BBQ Chicken Sliders with Slaw (Printable Version)

Pulled BBQ chicken and tangy slaw on toasted mini buns. Easy, crowd-pleasing appetizer ready in under an hour.

# What You'll Need:

→ Pulled BBQ Chicken

01 - 1.5 lbs boneless, skinless chicken breasts or thighs
02 - 1 cup barbecue sauce, plus extra for serving
03 - 1/2 cup chicken broth
04 - 1 tbsp olive oil
05 - 1 tsp smoked paprika
06 - 1/2 tsp garlic powder
07 - 1/2 tsp onion powder
08 - Salt and black pepper to taste

→ Cabbage Slaw

09 - 2 cups shredded green cabbage
10 - 1 cup shredded red cabbage
11 - 1/2 cup shredded carrots
12 - 1/4 cup mayonnaise
13 - 1 tbsp apple cider vinegar
14 - 1 tsp honey
15 - Salt and pepper to taste

→ Assembly

16 - 12 mini slider buns
17 - 2 tbsp unsalted butter, melted, optional for toasting buns

# Method:

01 - In a large pot or slow cooker, combine chicken, barbecue sauce, chicken broth, olive oil, smoked paprika, garlic powder, onion powder, salt, and pepper.

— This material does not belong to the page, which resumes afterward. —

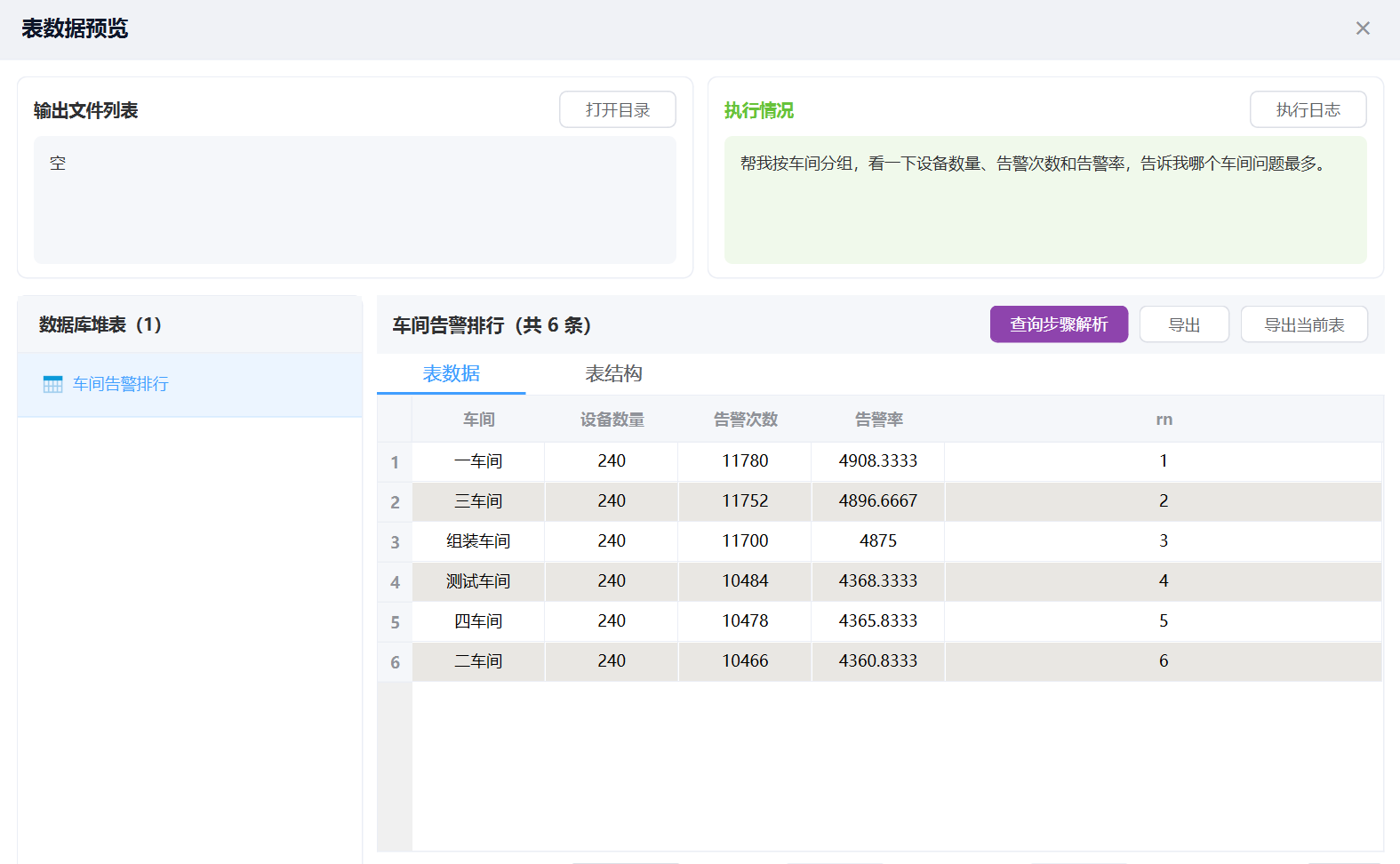Select the 一车间 cell
Image resolution: width=1400 pixels, height=864 pixels.
[x=478, y=461]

Cook over medium heat or on high in a slow cooker for 25 to 30 minutes until chicken is cooked through and tender. Remove the chicken and shred with two forks, then return to the sauce and simmer for 5 minutes to absorb flavors.
02 - In a large bowl, whisk together mayonnaise, apple cider vinegar, honey, salt, and pepper. Add shredded green cabbage, red cabbage, and carrots. Toss until evenly coated and set aside.
03 - Brush slider buns with melted butter and toast in a skillet or oven until golden brown, approximately 2 to 3 minutes.
04 - Place a generous spoonful of pulled BBQ chicken on the bottom half of each toasted bun. Top with a scoop of cabbage slaw. Cover with the bun tops and serve immediately.

# Expert Suggestions:

01 -
  • These sliders come together fast enough for weeknight dinner but taste special enough for a crowd.
  • The tangy slaw cuts through the rich BBQ sauce in a way that keeps you reaching for another.
  • You can prep the chicken and slaw ahead, then assemble right before serving so you're not stuck in the kitchen during the fun.
02 -
  • Don't skip shredding the chicken while it's still hot, it's much easier than trying to pull cold chicken apart later.
  • Let the slaw sit for at least ten minutes before assembling so the flavors can marry, but don't make it more than a few hours ahead or it will get watery.
  • If the BBQ sauce is too thick, add a splash more broth so the chicken stays saucy without turning into a sticky mess.
03 -
  • Use chicken thighs instead of breasts if you want meat that stays moist even if you accidentally overcook it a little.
  • Toast the buns cut side down in a dry skillet for extra crispness without adding butter if you're watching calories.
  • Toss the slaw right before serving so it stays crunchy and doesn't water down the chicken.